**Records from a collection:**
• • • •

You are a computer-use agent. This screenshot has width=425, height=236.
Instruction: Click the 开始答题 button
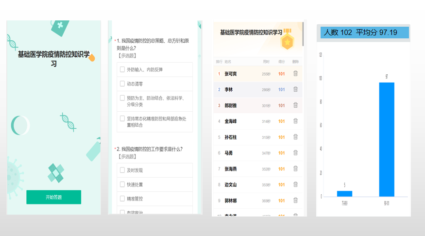[x=53, y=197]
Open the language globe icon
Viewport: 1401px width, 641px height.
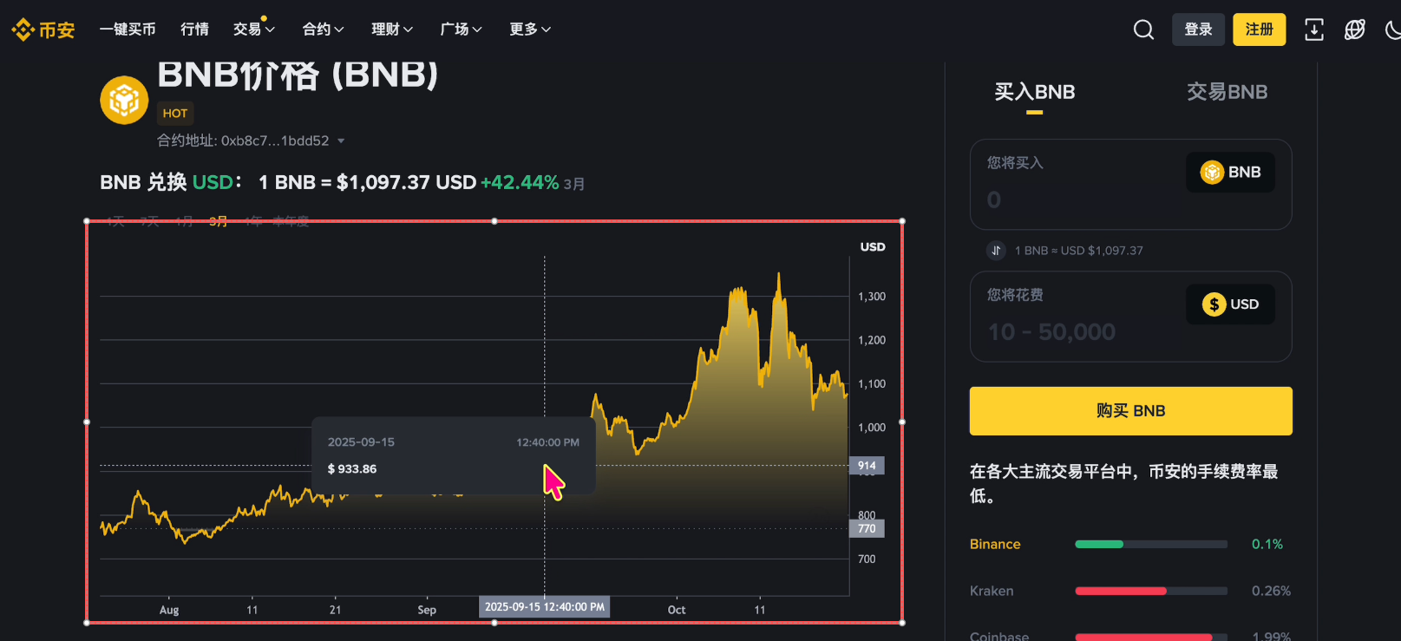pos(1354,29)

• • • •

**EXERCISE:**
Exact copies of the entries above are needed, with every picture removed.

**OUTPUT OF THE TASK:**
You are a computer-use agent. This screenshot has width=425, height=236.
Instruction: Click the 开始答题 button
[x=53, y=197]
Open the language globe icon
Viewport: 1401px width, 641px height.
pos(1354,29)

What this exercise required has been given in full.